New Delhi: The Government of India has reported a 60 per cent decline in tuberculosis notifications because of the lockdown imposed to control Covid-19, and has put together a rapid response plan to recover lost ground.
The national TB programme, in its communication to states, has expressed apprehension that unaddressed cases and higher household transmission could cause a spurt in the disease, with an estimated 5 lakh additional cases and 1 lakh more deaths in the next five years.
Like Covid, TB too is transmitted by droplets. A bacterial infection, it primarily affects the lungs, though it can also affect other organs of the body and also bones, lymph nodes etc.
In a letter to state governments, dated 4 September, Dr K.S. Sachdeva, project director of the Revised National TB Control Programme (RNTCP), has written: “One pulmonary TB patient, if untreated, can infect 10-15 individuals in a year. In such circumstances, when TB patients are not able to access health services and are confined within their homes, there is all likelihood of an active intense transmission in the household contacts.”
He added: “Recent modelling studies to understand the potential effect of the COVID-19 response on TB epidemiology published by Stop TB Partnership indicate that over and above the existing cases, there would be an additional 514,370 TB cases and 151,120 TB deaths over the next 5 years.”
‘On the right track until 24 March’
According to the National Strategic Plan for Tuberculosis Elimination, a government programme that aims to eliminate the disease in India by 2025, it kills an estimated 4.8 lakh Indians every year, or more than 1,400 every day — a number that Covid-19 is now threatening to reach. On Monday, over 1,100 people died of the novel coronavirus disease.
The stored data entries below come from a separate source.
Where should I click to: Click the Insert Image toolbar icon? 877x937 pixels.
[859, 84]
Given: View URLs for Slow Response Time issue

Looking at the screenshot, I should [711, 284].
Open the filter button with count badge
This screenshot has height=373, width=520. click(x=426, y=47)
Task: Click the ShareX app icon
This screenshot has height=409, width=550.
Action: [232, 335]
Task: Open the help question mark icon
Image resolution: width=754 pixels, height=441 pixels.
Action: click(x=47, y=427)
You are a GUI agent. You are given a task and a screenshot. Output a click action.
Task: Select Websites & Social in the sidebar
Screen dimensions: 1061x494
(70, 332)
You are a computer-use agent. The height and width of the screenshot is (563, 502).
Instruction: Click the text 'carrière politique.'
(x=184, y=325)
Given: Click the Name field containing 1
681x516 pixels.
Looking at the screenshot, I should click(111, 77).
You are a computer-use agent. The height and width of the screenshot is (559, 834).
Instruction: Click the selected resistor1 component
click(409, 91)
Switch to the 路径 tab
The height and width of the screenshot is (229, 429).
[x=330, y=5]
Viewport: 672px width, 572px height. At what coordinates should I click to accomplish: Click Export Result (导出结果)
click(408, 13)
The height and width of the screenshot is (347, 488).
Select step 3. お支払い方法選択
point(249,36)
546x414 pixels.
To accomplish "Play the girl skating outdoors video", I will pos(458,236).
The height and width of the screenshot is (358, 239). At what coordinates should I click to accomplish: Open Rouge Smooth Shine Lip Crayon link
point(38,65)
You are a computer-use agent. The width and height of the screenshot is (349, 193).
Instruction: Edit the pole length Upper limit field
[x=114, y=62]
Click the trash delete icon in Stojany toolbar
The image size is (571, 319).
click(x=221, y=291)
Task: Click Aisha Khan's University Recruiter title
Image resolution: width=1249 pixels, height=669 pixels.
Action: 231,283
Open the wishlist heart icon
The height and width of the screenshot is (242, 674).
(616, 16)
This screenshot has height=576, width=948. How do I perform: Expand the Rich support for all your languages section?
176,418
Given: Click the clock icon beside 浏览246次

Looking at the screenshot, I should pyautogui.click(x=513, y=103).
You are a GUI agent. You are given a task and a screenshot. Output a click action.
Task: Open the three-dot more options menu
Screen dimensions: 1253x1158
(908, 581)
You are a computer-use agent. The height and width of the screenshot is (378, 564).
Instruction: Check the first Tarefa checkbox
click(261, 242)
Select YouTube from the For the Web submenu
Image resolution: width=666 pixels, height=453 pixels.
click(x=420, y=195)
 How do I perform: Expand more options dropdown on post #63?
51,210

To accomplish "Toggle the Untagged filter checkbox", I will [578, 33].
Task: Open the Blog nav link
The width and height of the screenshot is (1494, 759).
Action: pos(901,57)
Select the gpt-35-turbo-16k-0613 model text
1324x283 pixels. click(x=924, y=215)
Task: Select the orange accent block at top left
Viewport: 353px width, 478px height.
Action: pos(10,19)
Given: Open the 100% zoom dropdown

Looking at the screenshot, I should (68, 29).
“While India was on the right track till 24 March, the national and state-specific lockdown due to Covid-19 has affected all the key strategic interventions resulting in almost 60 per cent decline in TB notification during the lockdown period and moving back to the period where gap between estimated TB case and notified TB cases is increasing,” Dr Sachdeva’s letter noted.
“During the period January-June 2020 almost 5.7 lakh cases (62 per cent drop of notifications) could not be notified against the estimated target due to Covid-19 and lockdown situations, and only 42 per cent TB patient received one or more NPY DBT payments during the same period,” he said, referring to the Nikshay Poshan Yojana Direct Benefit Transfer scheme, under which patients get Rs 500 per month nutrition support for the duration of the treatment.
Rapid response plan
Outlining the rapid response plan to cover lost ground, Sachdeva has also laid down detailed SOPs for the functioning of tuberculosis facilities.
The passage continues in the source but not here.